DATASET RECORDS below:
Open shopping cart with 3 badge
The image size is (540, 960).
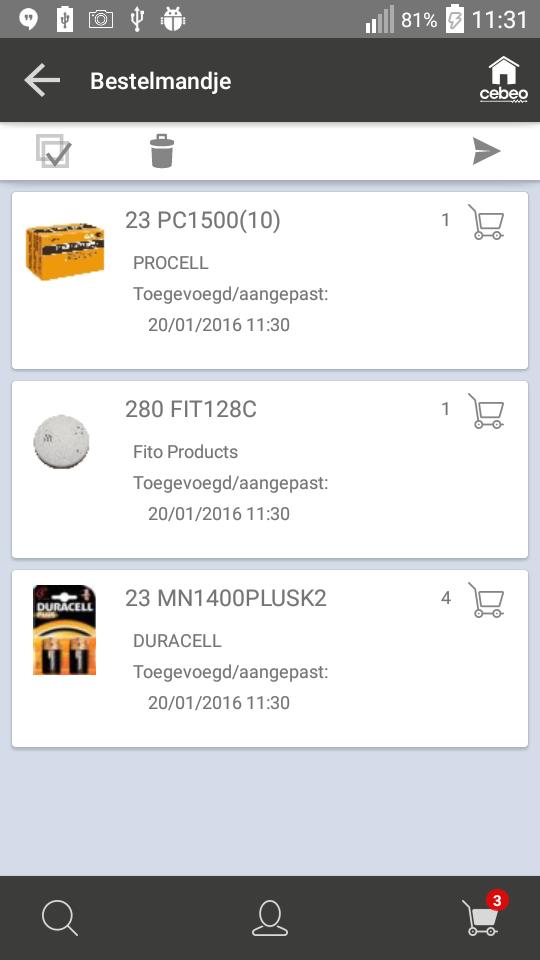pos(485,915)
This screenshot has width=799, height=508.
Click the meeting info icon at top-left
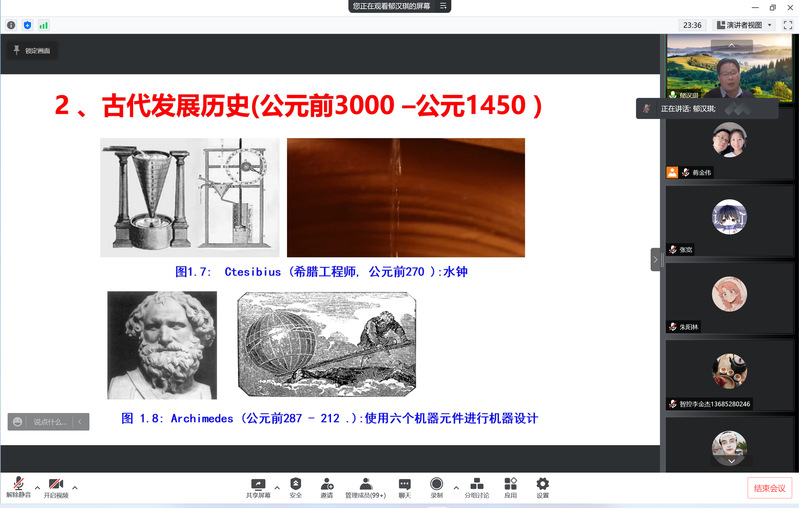pos(11,25)
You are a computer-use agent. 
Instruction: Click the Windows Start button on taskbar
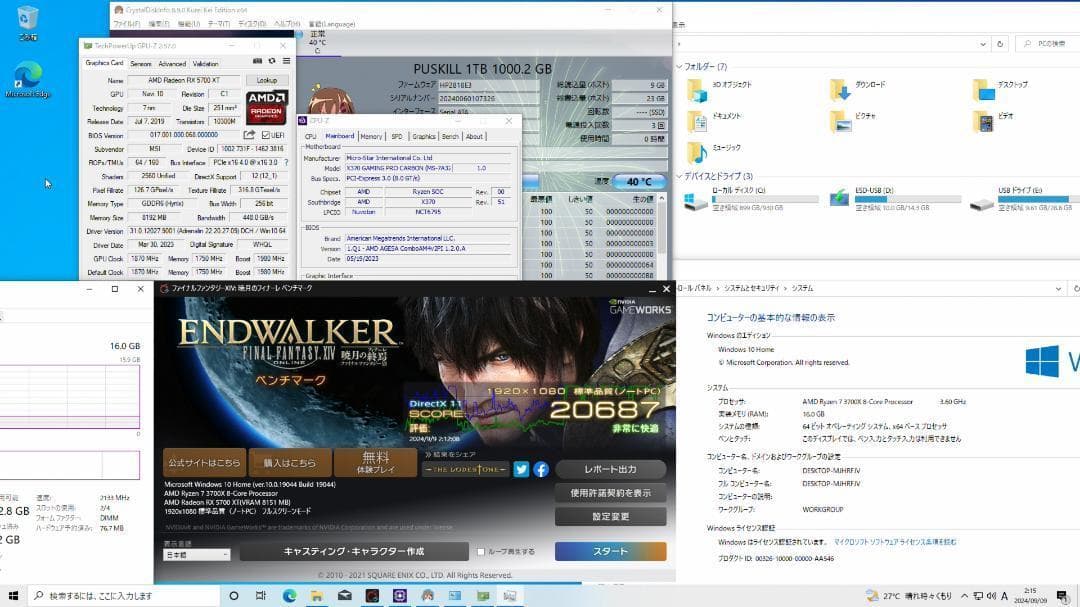pos(14,595)
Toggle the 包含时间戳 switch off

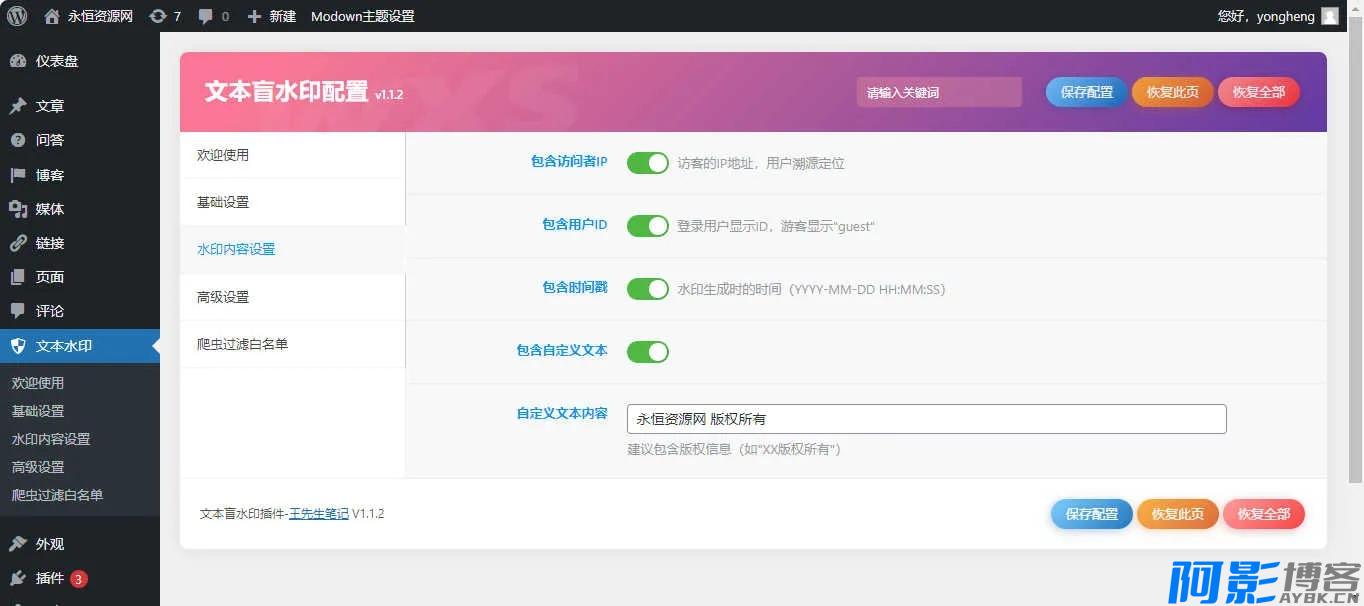tap(647, 289)
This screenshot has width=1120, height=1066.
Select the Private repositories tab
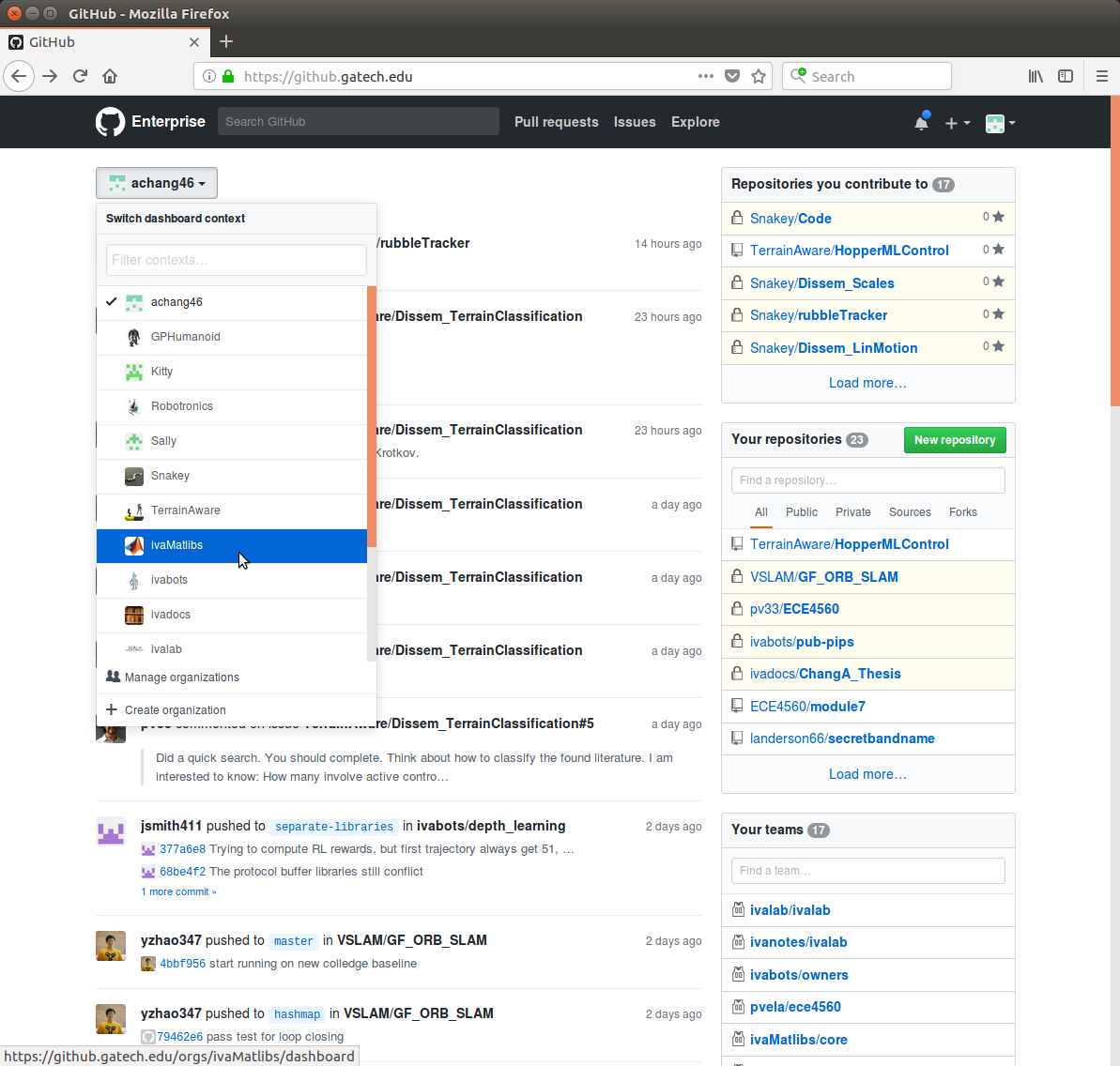pyautogui.click(x=852, y=512)
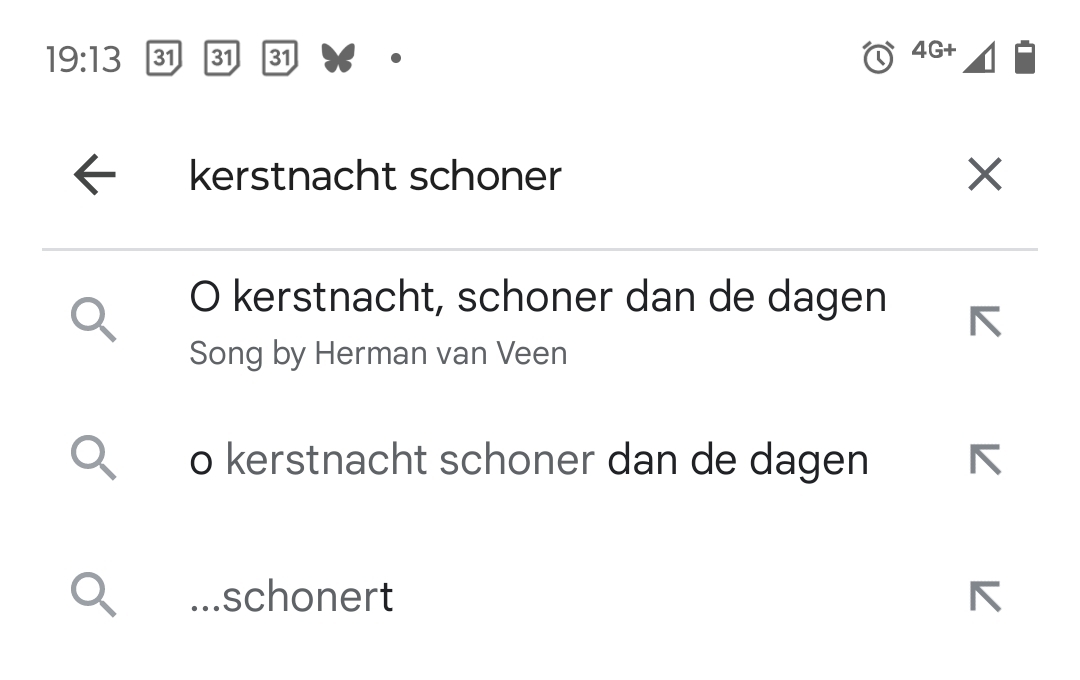Click the search field containing 'kerstnacht schoner'
This screenshot has height=680, width=1080.
pyautogui.click(x=540, y=176)
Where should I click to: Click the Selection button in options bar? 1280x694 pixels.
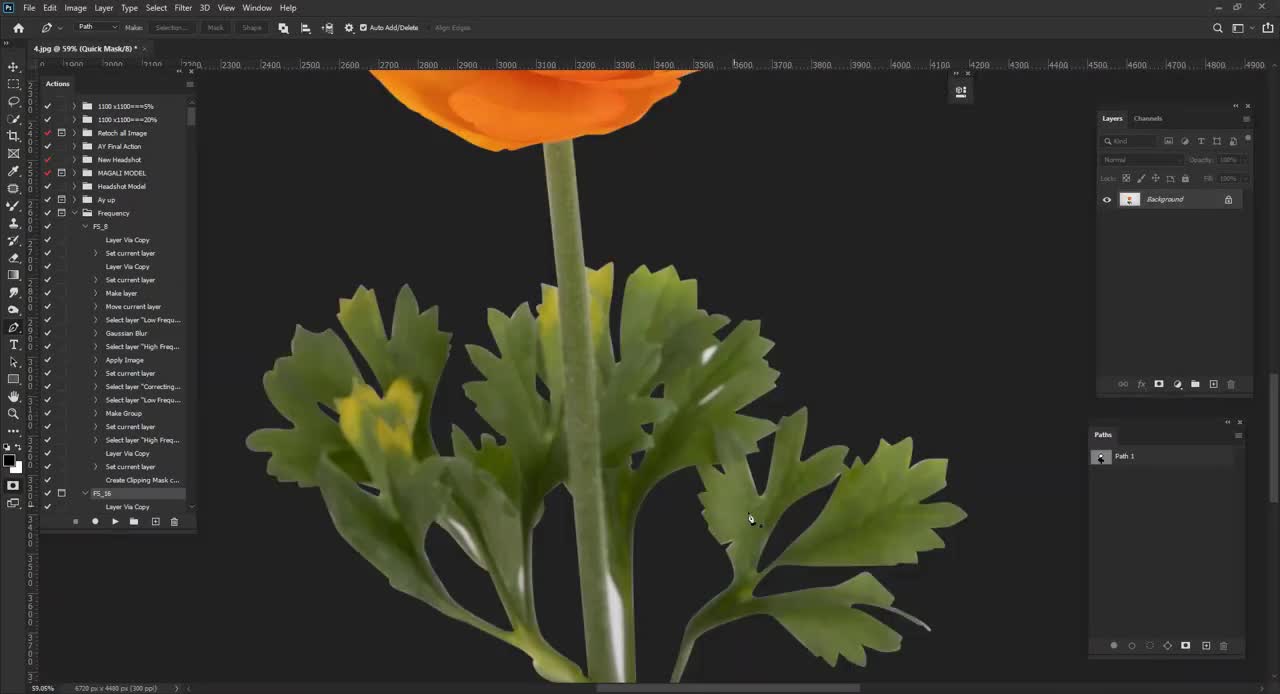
End of DATASET RECORDS.
> **WORK INSTRUCTION**:
With the pictures left out, write out exactly the lines from the line containing "You are a computer-use agent." through the last line of the entries above, both ends included, and no others.

> **REPLY TO THE TASK**:
You are a computer-use agent. 
Instruction: Click the Windows Start button on taskbar
pos(14,595)
Toggle the 包含时间戳 switch off

tap(647, 289)
This screenshot has width=1120, height=1066.
Select the Private repositories tab
pyautogui.click(x=852, y=512)
Click the search field containing 'kerstnacht schoner'
This screenshot has height=680, width=1080.
pyautogui.click(x=540, y=176)
Where should I click to: Click the Selection button in options bar? 1280x694 pixels.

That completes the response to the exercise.